Banana2020 wrote: ↑March 12th, 2021, 1:46 pm1.What compound in the disease-causing organisms mediates adhesion? Access to what epithelial cell receptor component is necessary for colonization?1. Titin gives elastic stabilization of relative positions of myosin and actin filaments, Nebulin stabilizes actin filaments, thereby regulating filament length 2. 16% 3. Bisphosphonates and Monoclonal antibody medications idk if that was right
2.75-year old Asian lady comes in complaining of progressive loss of height. She says she feels like she is stooping forward more and more and is unable to walk upright. An x-ray of her back is attachedbelow. She says she also feels intermittent, shooting pain down her left leg. She also has tingling and numbness down here left leg sometimes. Her medical history indicates that she was previously treated for breast cancer with surgery and radiation(Look at the attached image). What disorder is the patient suffering from? Why is the patient experiencing shooting pain down her left leg? As a physician given your patients past medical record, what should you be worried about?
3.Where are calcium channels in smooth muscle concentrated?

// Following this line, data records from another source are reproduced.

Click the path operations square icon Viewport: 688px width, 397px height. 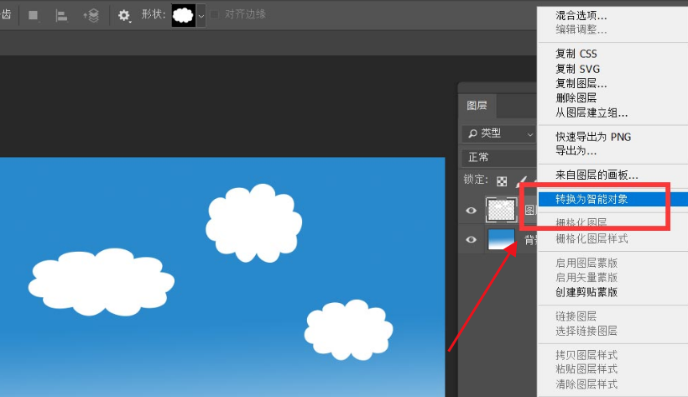coord(34,15)
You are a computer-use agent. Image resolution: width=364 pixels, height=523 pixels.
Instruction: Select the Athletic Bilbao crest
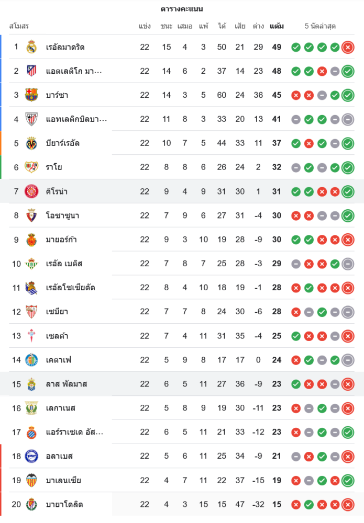pyautogui.click(x=31, y=119)
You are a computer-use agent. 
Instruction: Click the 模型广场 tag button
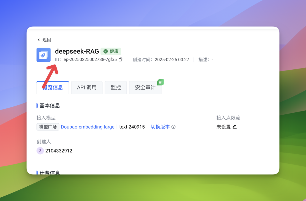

I am just touching on #2... Compression fracture of L2. While many would wonder why any L1/L2 nerve impingement would cause sciatica, it is because the sciatic nerve is (can be) composed of nerves from the entire lumbar plexus and any IVD protrusion into the spinal canal can cause cord compression or some degree of spinal stenosis may have occurred as a result of the vertebral body compression also pushing into the canal and onto the cord. Radiation treatment could result in demineralization of the spine and lead to further instability and possible compression. And (from a chiropractic viewpoint) she is also showing L4/L5 vertebral body rotation, sacral tipping which could be coming from the obvious thoracolumbar instability from the fracture (note the ramrod appearance of the L1 and some of L2. Full spine thoracolumbar films would shed more light on this. Decompression therapy with spinal manipulation would not be contraindicated, depending on the acute nature of pain onset and/or etiology symptoms.